Tech And Real Estate Continue Lead US Equity Sectors This Year

The stock market has taken investors on a white-knuckle ride in 2019, but despite the surge in volatility lately all the major equity sectors continue to post year-to-date gains, based on a set of exchange-traded funds. Leading the field by a substantial margin: technology shares, closely followed by real estate investment trusts (REITs).

Technology Select Sector SPDR (XLK) is up a strong 25.9% this year through last night’s close (Aug. 7). There have been two rounds of sharp swings for the ETF in 2019, but investors who’ve held on have, so far, reaped a hefty gain that’s well ahead of market generally and best the other sectors too.

One technical analysts continues to expect tech to trend higher. “We’re still above the upsloping 200-day moving average [in terms of volume], we need to be averaging 15 to 17 million shares a day in the XLK to really trigger some concern, ” Todd Gordon of TradingAnalysis.com told CNBC on Tuesday. “So everything we see here, everything aside, the motion is still intact.”

US REITs continue to paint a bullish trend this year too. Although the ETF has had its share of rocky periods in 2019, the general move has been up and the current profile suggests more of the same is possible and perhaps likely.
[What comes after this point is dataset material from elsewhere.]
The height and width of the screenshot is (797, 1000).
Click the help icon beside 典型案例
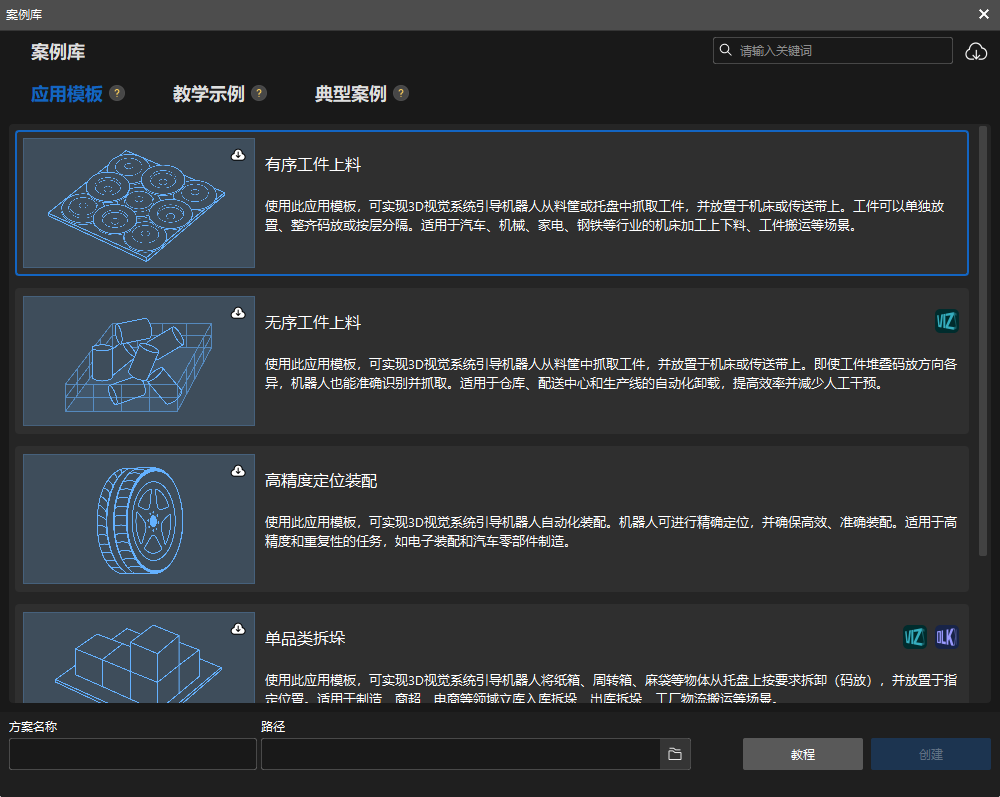tap(401, 92)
In fact, all of the US equity sectors continue to post year-to-date gains at the moment. Even the beleaguered energy sector (the weakest sector for 2019 performance) has managed to hold on a to modest gain through yesterday’s close. Energy Select Sector SPDR (XLE) is up 3.0%. But the tumbling price of crude oil lately is a headwind for energy shares. XLE’s dive in recent days suggests the ETF is a candidate for posting the first sector loss for 2019 in the near future.
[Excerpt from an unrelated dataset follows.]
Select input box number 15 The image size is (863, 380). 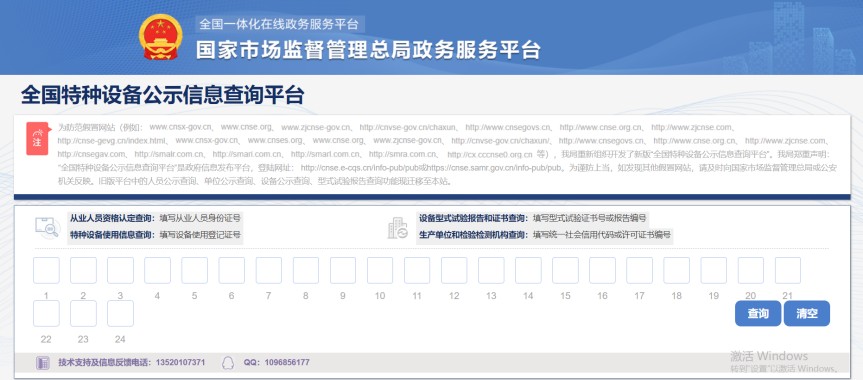tap(565, 270)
Otherwise, a positive trend remains intact for most sectors, or so year-to-date results imply. The same is true for equities overall, based on SPDR S&P 500 (SPY). This US market proxy is currently sitting on a 16.3% total return for the year.

Reviewing momentum for the US equity sectors continues to reflect an upside bias for the majority of funds. The analysis is based on two sets of moving averages for the ETFs listed above. The first compares the 10-day moving average with its 100-day counterpart — a proxy for short-term trending behavior (red line in chart below). A second set of moving averages (50 and 200 days) represents an intermediate measure of the trend (blue line). As of yesterday’s close, the two indicators continue to reflect positive momentum for most sectors. The question, of course, is how or if the escalating US-China trade conflict will factor in to the equity rally going forward. Unclear, primarily because predicting Donald Trump’s policy decisions is a mug’s game. What we do know is that sector trends still look encouraging, at least until the next announcement from the White House.